===== SOURCE DOCUMENT =====

Personal tools
You are here: Home Virgo Data Analysis VESF DA Schools School Winter 2010 Exercises for the CBC data analysis
Document Actions

Exercises for the CBC data analysis

by Damir Buskulic last modified 2010-02-11 17:58

Practicing exercises for the CBC data analysis


0 - Introductory remarks and setup of the environment

The purpose of the present exercises is purely demonstrative. We will analyze the data coming from a single detector (i.e. Virgo), which is not a standard and complete procedure. The true pipelines combine three detectors (the two LIGO and Virgo) to reduce noise and put upper limits on detection... or detect something, hopefully !

The ROOT environment

The following exercises are using the Vega environment, based on ROOT. It extends ROOT by adding a few libraries that allow manipulation of gravitational wave data and graphical display. When logged in on the Cascina computers, one launches Vega by typing :

vega

A few macros were designed that will need very small adjustments for the students to be able to complete the exercises. Once in Vega, a macro is launched with the command ".x", like for example :

.x ExampleExercise.C

To quit vega, type ".q"

Setup for the exercises

Before running the macros and analyzes described below, you should set up your environment. This is done by running the script /users/buskulic/vesf_public/vesf_setup_cbc.sh from your home directory on a farmn machine :

cd  ~/
/users/buskulic/vesf_public/vesf_setup_cbc.sh

This will also copy for you all the files you need to do the exercises. Those files will be in a newly created directory called vesf_CBC in your home directory.

All the provided macros are there as examples, you should and will need to modify them, though they should work as is and give you a preliminary information.

I - Understanding the waveforms and their characteristics

The material for the following exercise is in the directory vesf_CBC/Waveforms

  1. Draw in the time domain a few standard Taylor 2 PN expansion waveforms with various masses. Especially notice the length of the waveform.

=====

TASK A. List every command that the CBC data analysis exercises page tells the reader to type, including those given inline.
TASK B. Carry on the CBC data analysis exercises page from the point where its text stops.

===== DATA SHOWN =====

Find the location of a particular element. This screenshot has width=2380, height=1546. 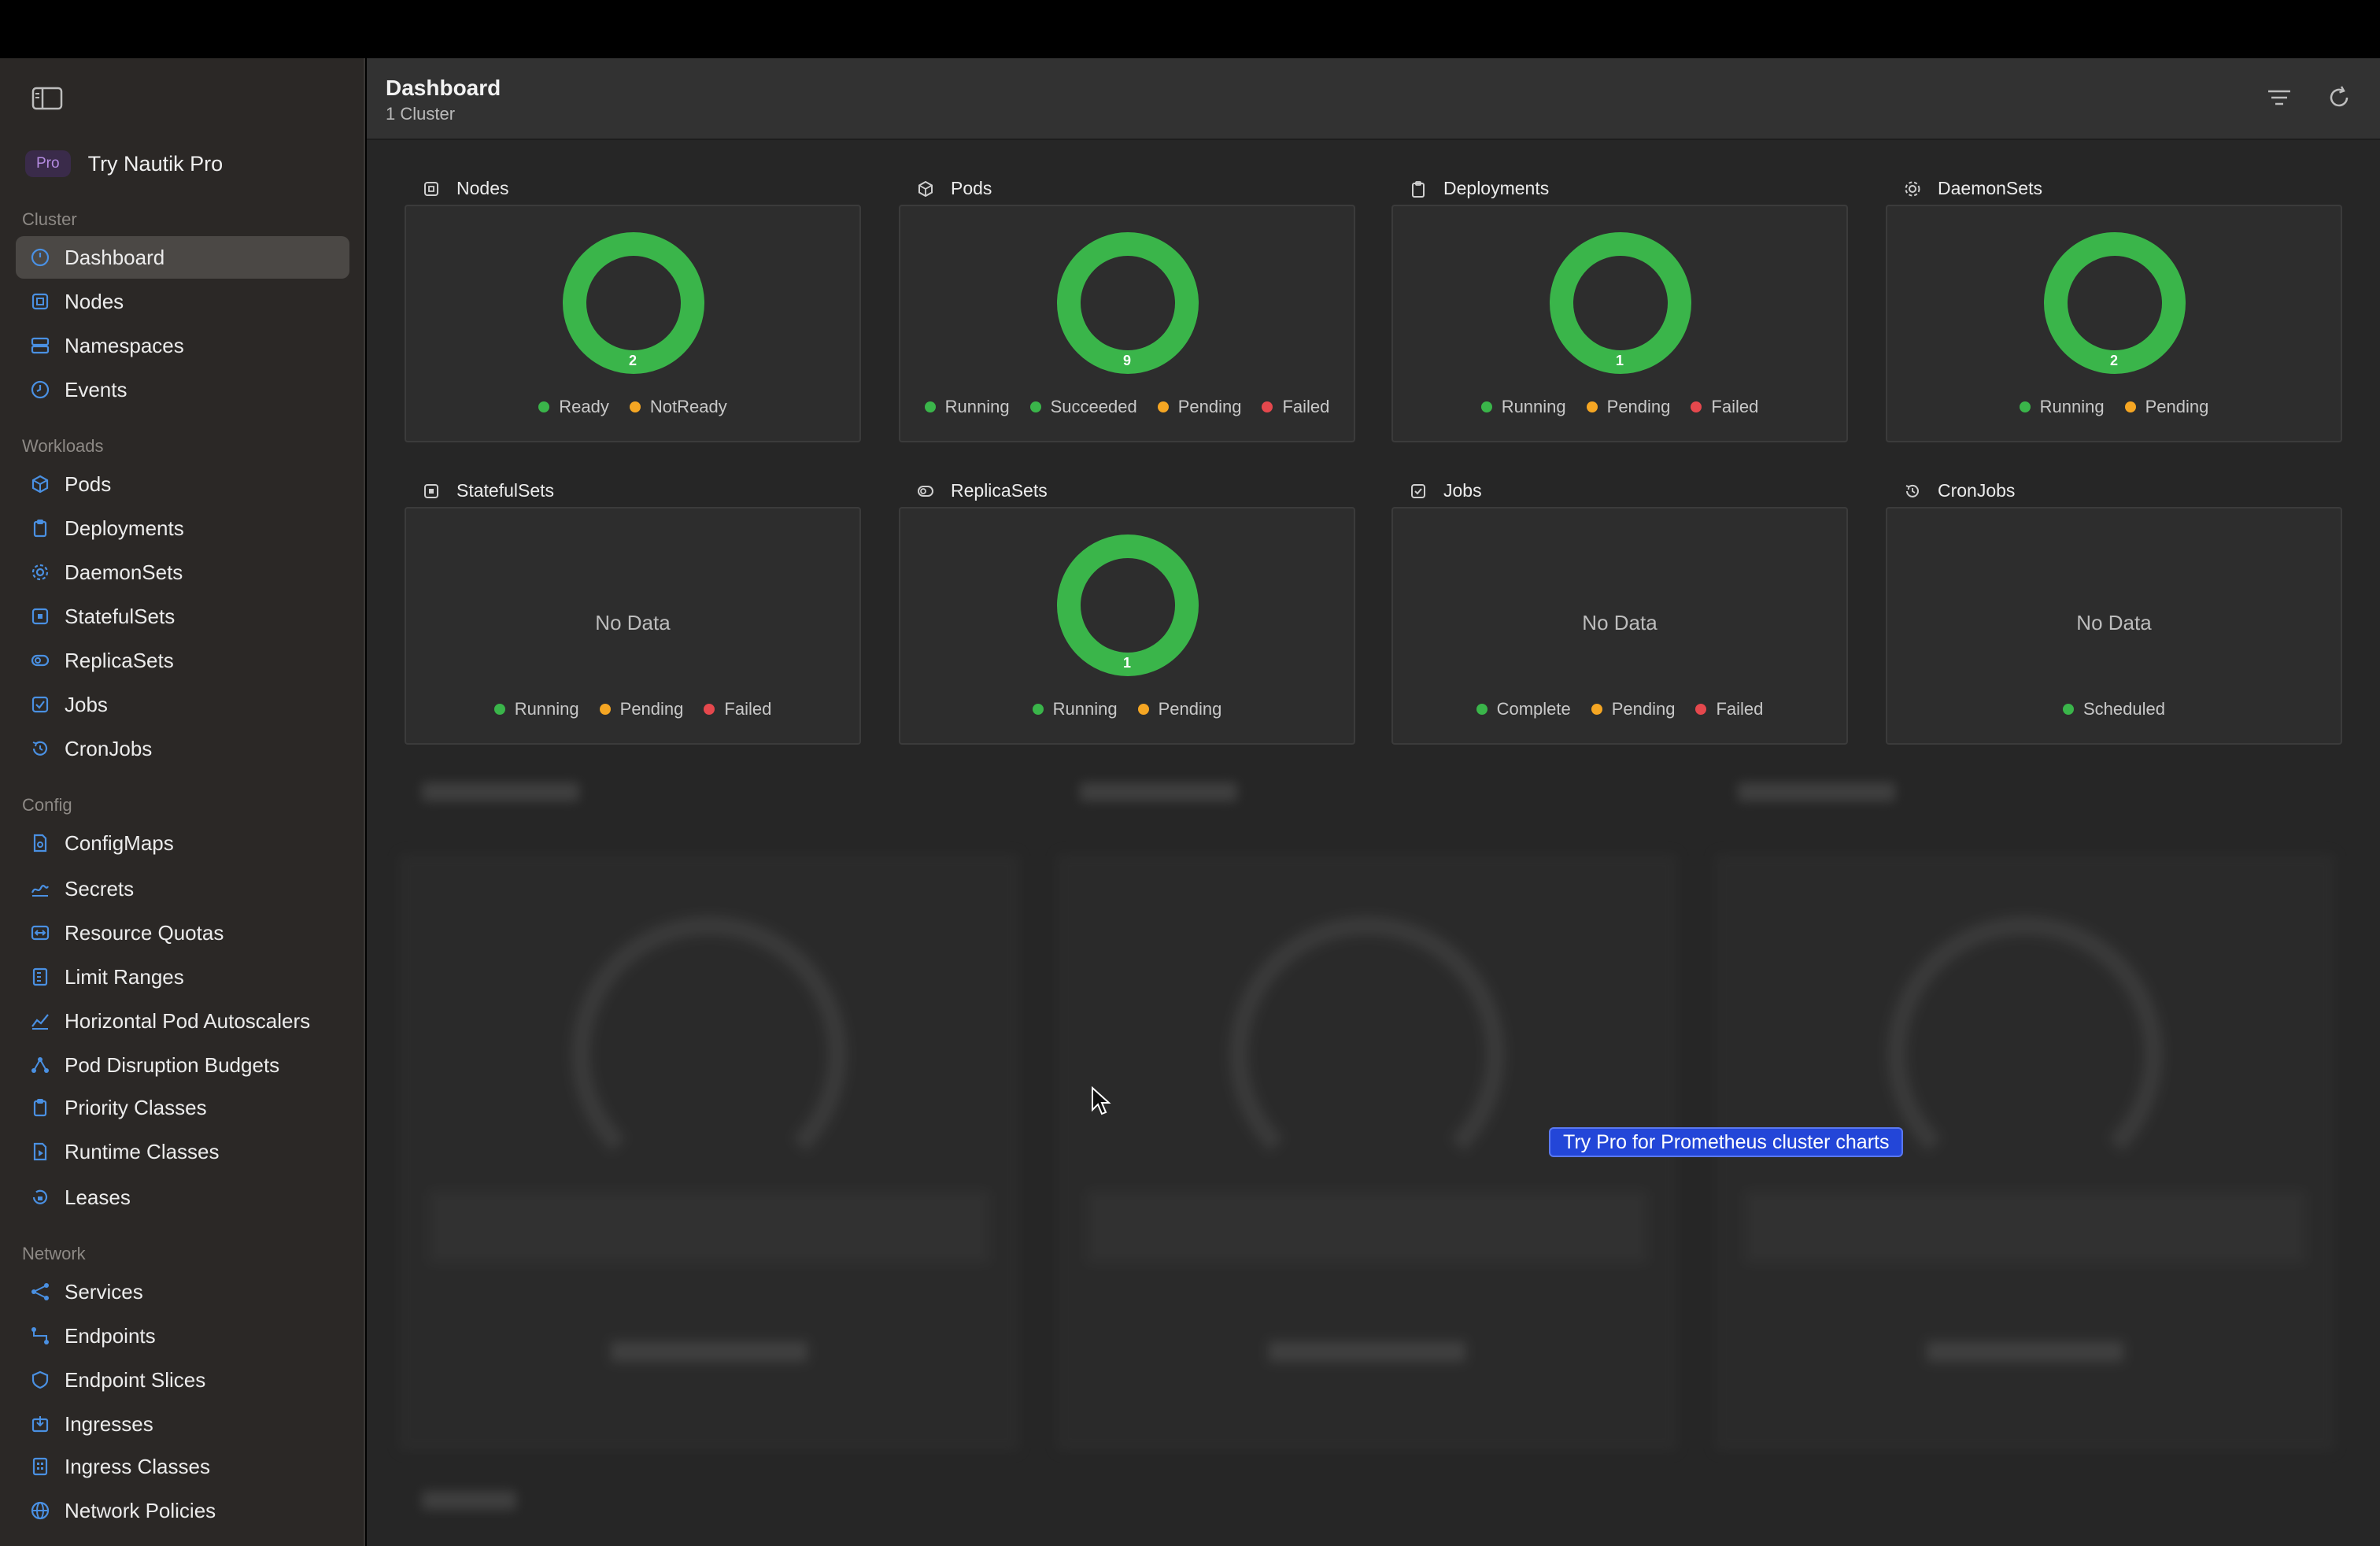

cronjobs-card: No Data Scheduled is located at coordinates (2114, 626).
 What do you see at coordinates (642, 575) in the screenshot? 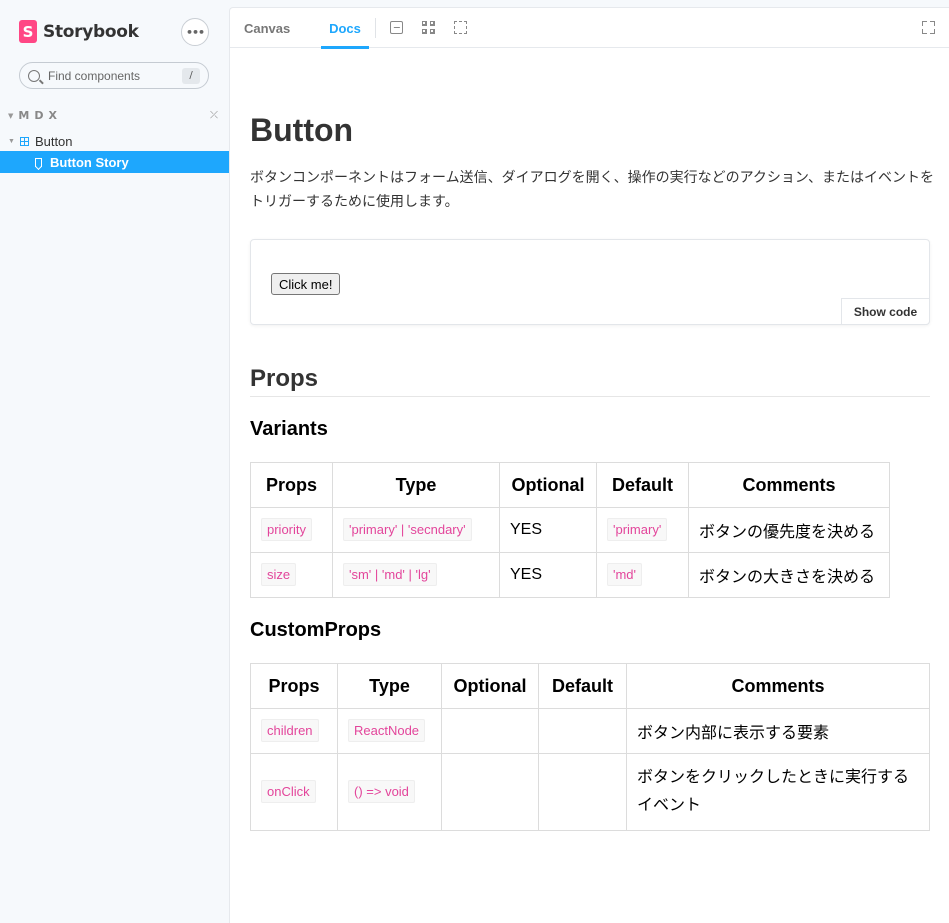
I see `cell-default: 'md'` at bounding box center [642, 575].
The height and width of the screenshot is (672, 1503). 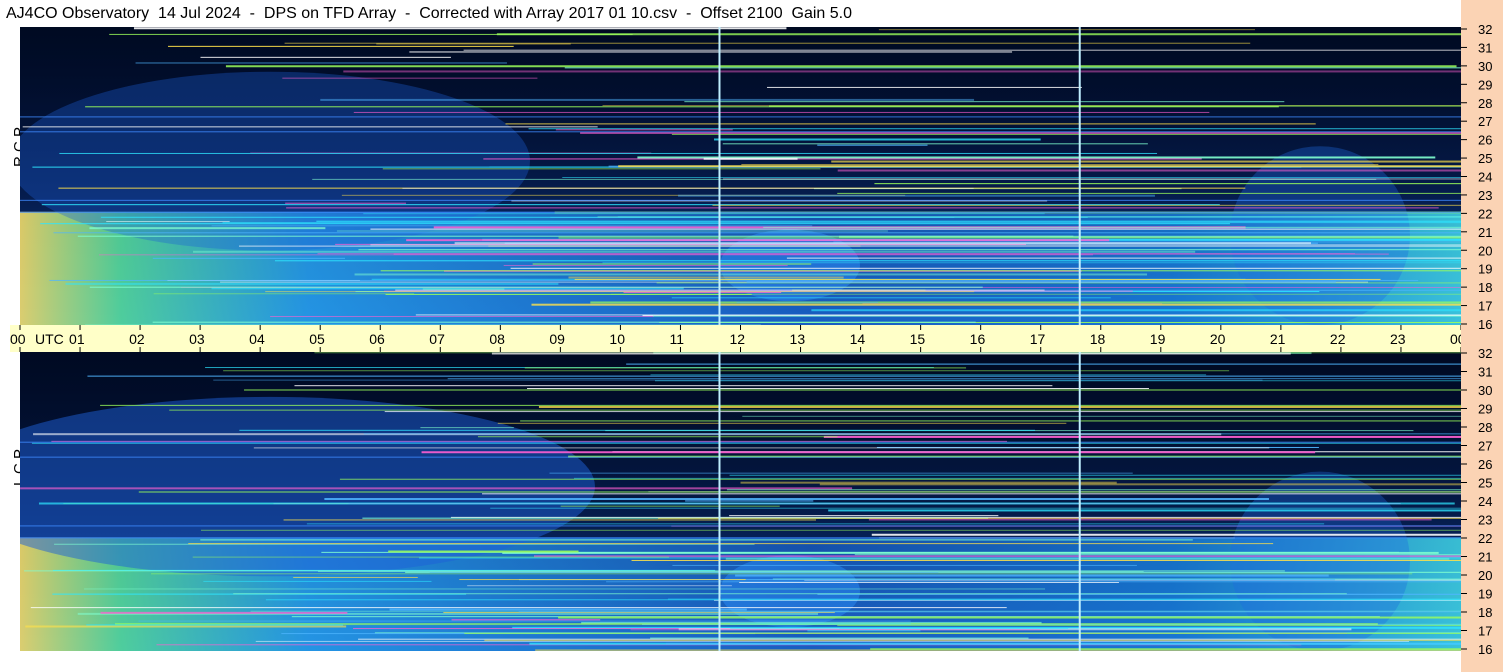 I want to click on x-tick-label: 10, so click(x=617, y=339).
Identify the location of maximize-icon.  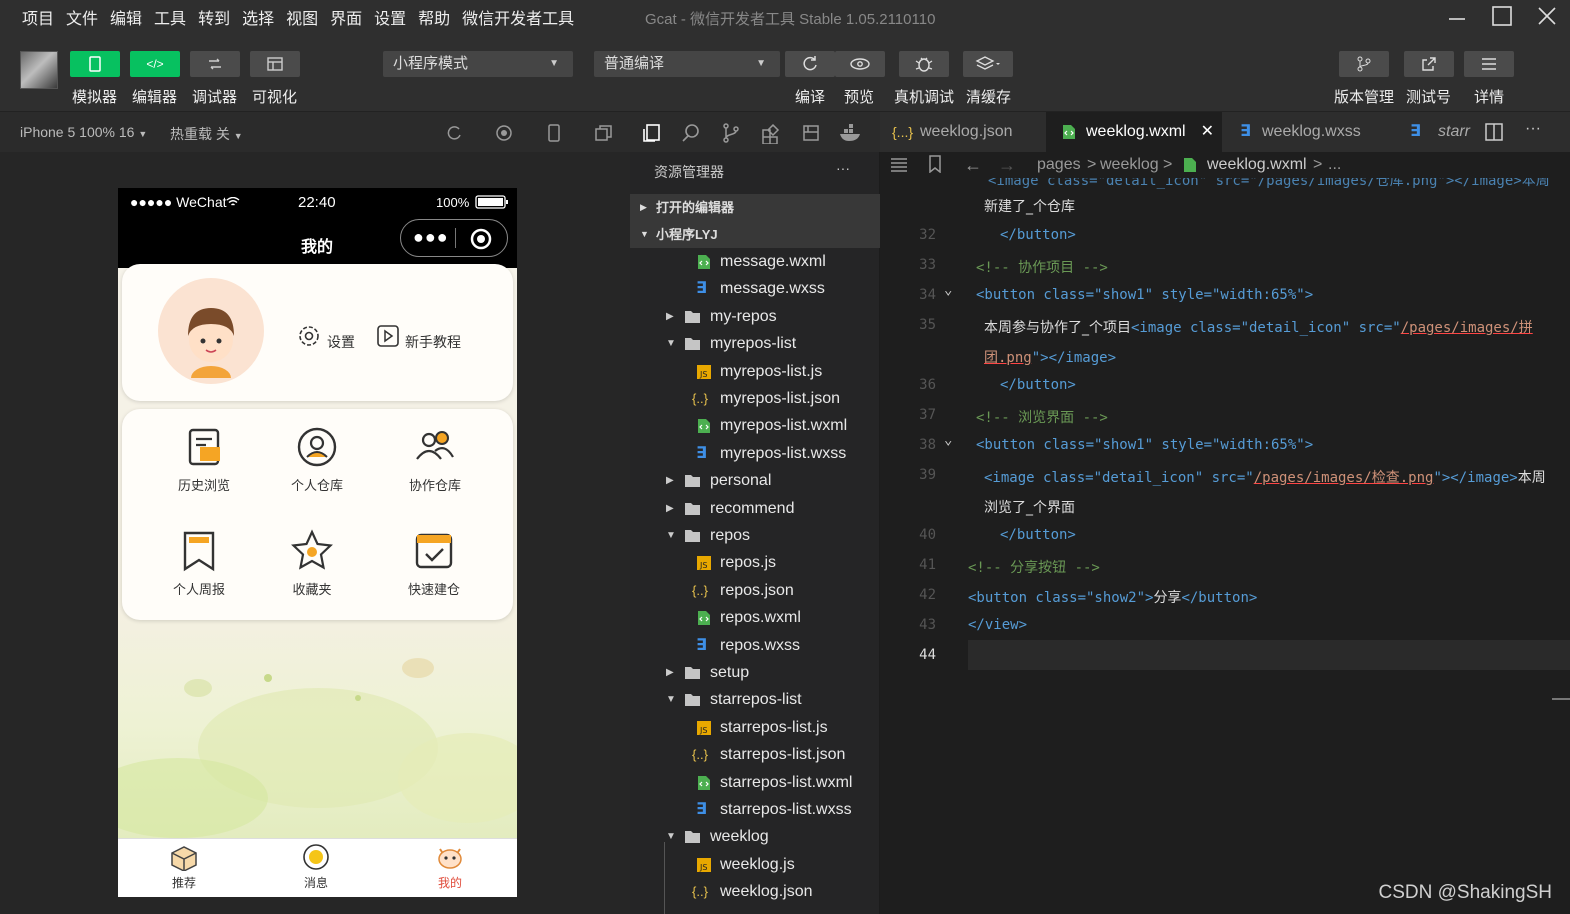
(1503, 17).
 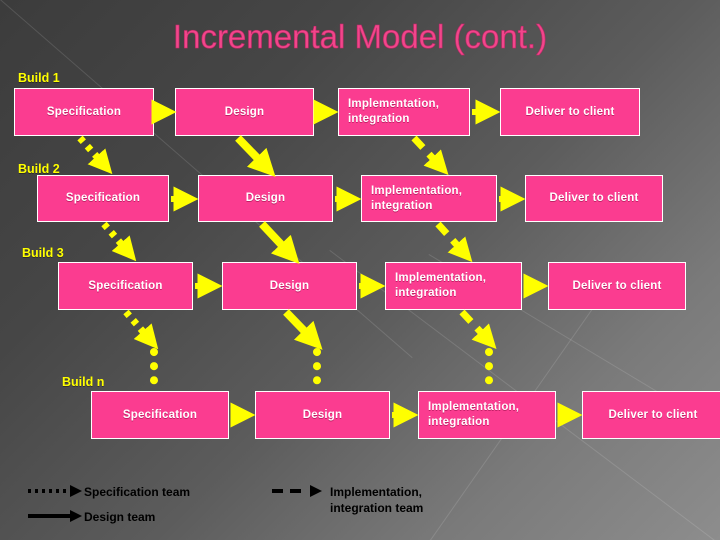 What do you see at coordinates (43, 253) in the screenshot?
I see `build-label-3: Build 3` at bounding box center [43, 253].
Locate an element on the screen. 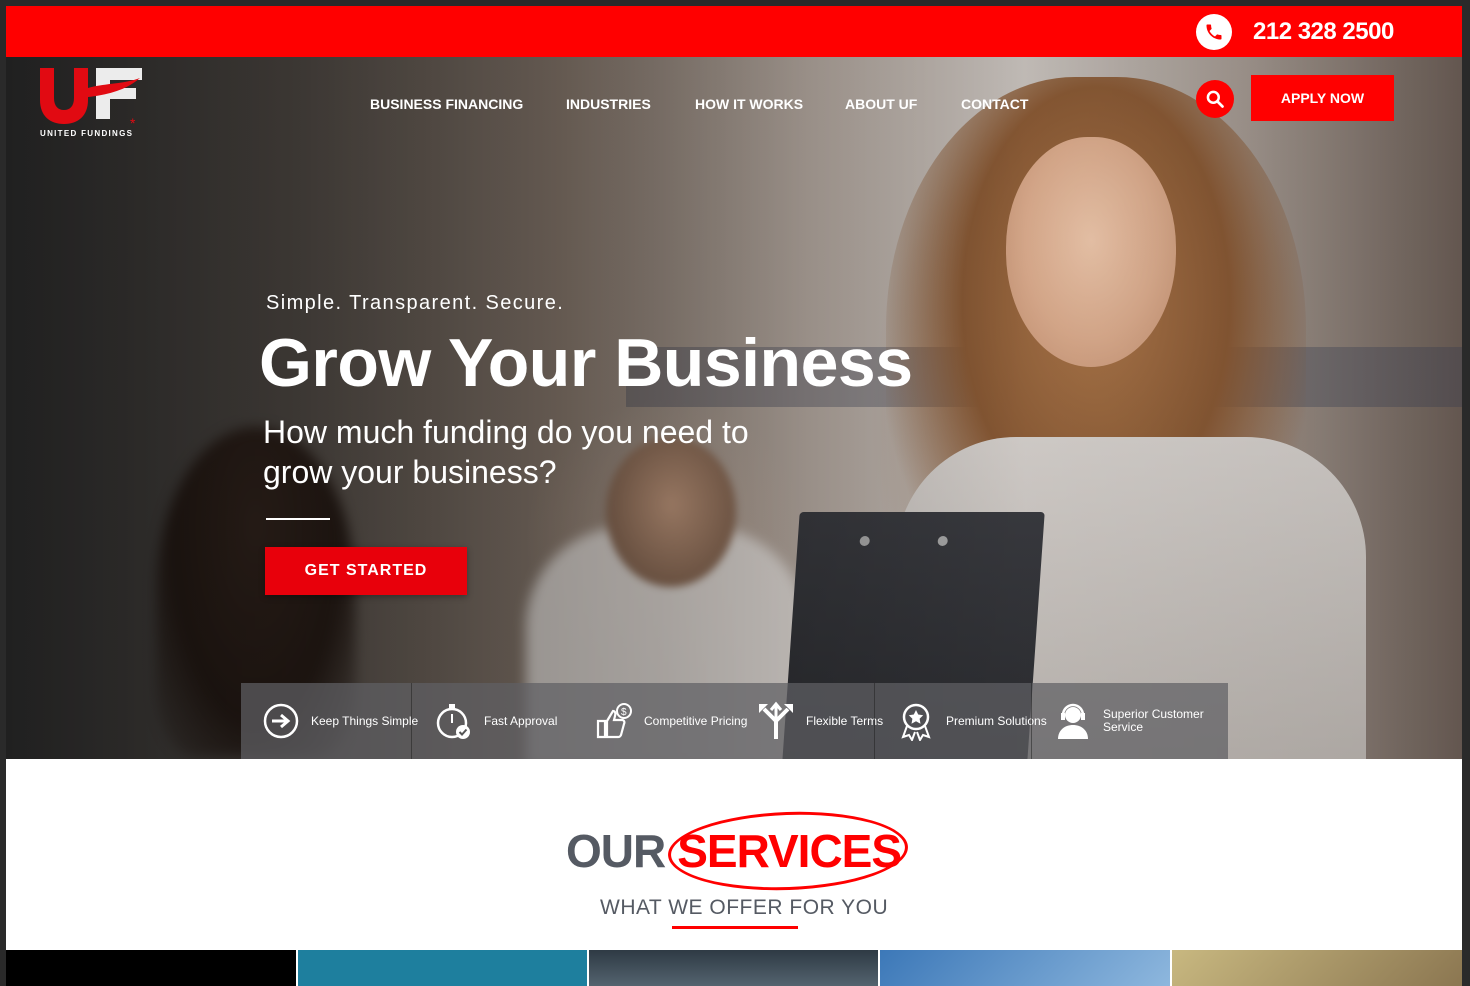 This screenshot has width=1470, height=986. search-button is located at coordinates (1215, 99).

=====

TASK RESPONSE A.
vega
.x ExampleExercise.C
.q
cd ~/
/users/buskulic/vesf_public/vesf_setup_cbc.sh

TASK RESPONSE B.
        Macro : waveforms.C
    Try a few cases with
    • Same masses for the two components, from 1 Ms to 20 Ms (Ms = solar mass)
    • Various eta parameter values for the same total mass
      • 5 Ms total mass
      • 20 Ms total mass
    • Various chirp masses
  2. For the previous cases, evaluate the duration of the chirp. Be aware that in the macro waveforms.C, the calculated duration and the starting frequency that is set is only valid for the first generated waveform. For the following ones, the starting frequency is adjusted so that the length is approximately the same. Try to make a plot of the duration versus the chirp mass.
  3. For the previous cases, evaluate by eye (try to zoom on the x axis) the final frequency of the waveforms. Try to plot the final frequency versus the total mass of the system.
  4. Now in the frequency domain, plot a waveform for different cases. You can try to superimpose on the same plot (with different colors) the various cases to see the differences.
        Macro : waveforms.C
  5. Draw in the time domain and in the frequency domain an Effective One Body (EOB) waveform
        Macro : waveforms.C
    • what are the differences with the 2 PN waveforms ?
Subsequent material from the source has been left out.